RIM shares closed down 8.5 percent at $15.56, down $1.44, lowering the Waterloo, Ontario-based developer's market capitalization to only $8.15 billion, down $72 billion since 2008.

New CEO Thorsten Heins, in an investor call, declared we need to fight back and get stronger against rivals such as Apple and Samsung Electronics, whose smartphones have chomped away at RIM's once-dominant market share.

But the former Siemens Communications executive also said he would follow the roadmap of former co-CEOS Mike Lazaridis, who became vice chairman, and James Balsillie, who left management, adding he would abide by his predecessor's process discipline.
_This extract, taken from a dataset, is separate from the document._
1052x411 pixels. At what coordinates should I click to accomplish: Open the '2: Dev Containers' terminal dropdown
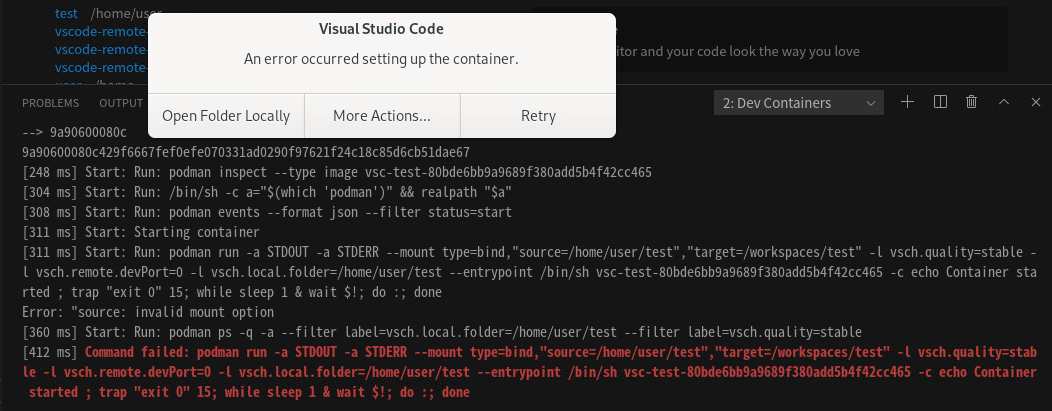[x=800, y=103]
One innovation Heins, 54, cited was a willingness to consider licensing technologies and patents. That might be a means for RIM to capitalize on its intellectual property, a move called for previously by activist investor Victor Alboini, of Toronto's Jaguar Financial

Besides not generating sufficient profit, blowing introduction of the BlackBerry PlayBook that was supposed to do battle with Apple's iPad2, RIM last October experienced a three-day e-mail snafu that damaged its credibility with 75 million customers.

Replacing the founders with Heins and naming former Royal Bank executive Barbara Stymiest chairman is a positive sign, Alboini said in a Monday telephone interview.
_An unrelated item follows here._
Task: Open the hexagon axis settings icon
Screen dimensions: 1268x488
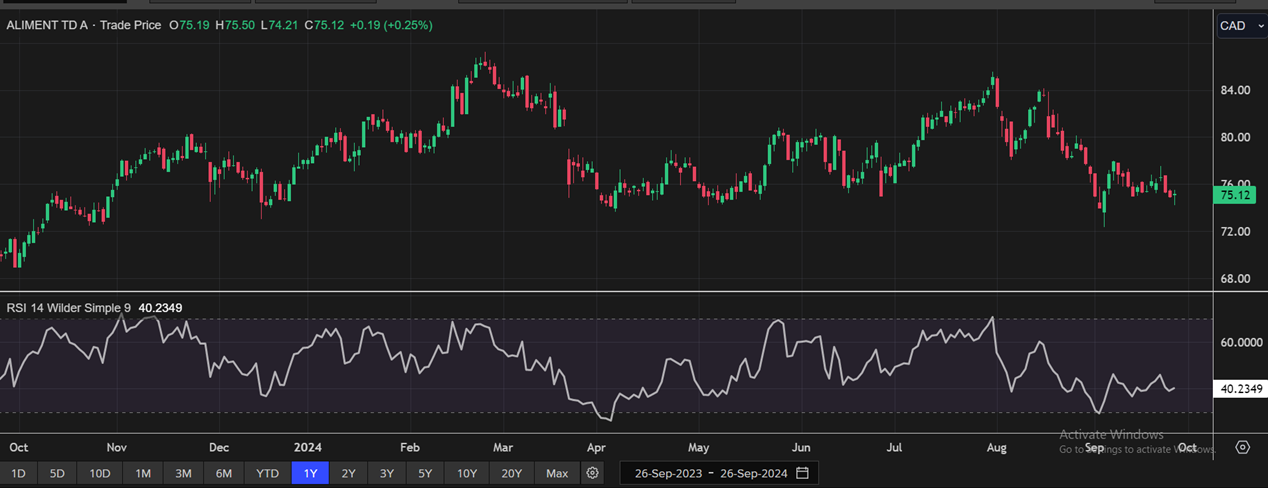Action: pyautogui.click(x=1243, y=447)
It proves the company is finally listening to stockholders, he said. In September, Alboini's Toronto-based Jaguar Financial started buying into RIM. Later, Leon Cooperman's New York-based Omega Advisers joined, along with some other hedge funds and institutions.

If Heins doesn't execute in 18 months, he will be gone, Alboini predicted.
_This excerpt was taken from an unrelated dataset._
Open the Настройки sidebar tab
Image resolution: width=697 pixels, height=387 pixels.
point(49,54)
Alboini said he will give Heins a little time to act and Stymiest until the July annual meeting to show they mean business. But keeping both former CEOs Mike Laziridis and James Balsillie on the board, still means Heins won't be calling the shots, he said.

Alboini declined to say whether he had collaborated with Cooperman in the RIM coup. The company faced a deadline of Jan. 31 to report on management changes pushed by Canadian companies.

RIM will have to move quickly to restore market share lost to Apple and other smartphones running on Google's Android OS. BlackBerry products run on their own OS.

Moreover, the company has been delayed developing its new OS for the BlackBerry 7 phone after purchasing Texas-based QNX Software in 2010. It also has taken extensive charges on unsold PlayBooks over the past two fiscal quarters.

Other technology companies, including IBM, Apple and Texas Instruments, switched CEOs in times of crisis and near-bankruptcy and came roaring back. Others, like Eastman Kodak, filed for bankruptcy last week, while others, such as Wang Laboratories or WebVan, collapsed entirely.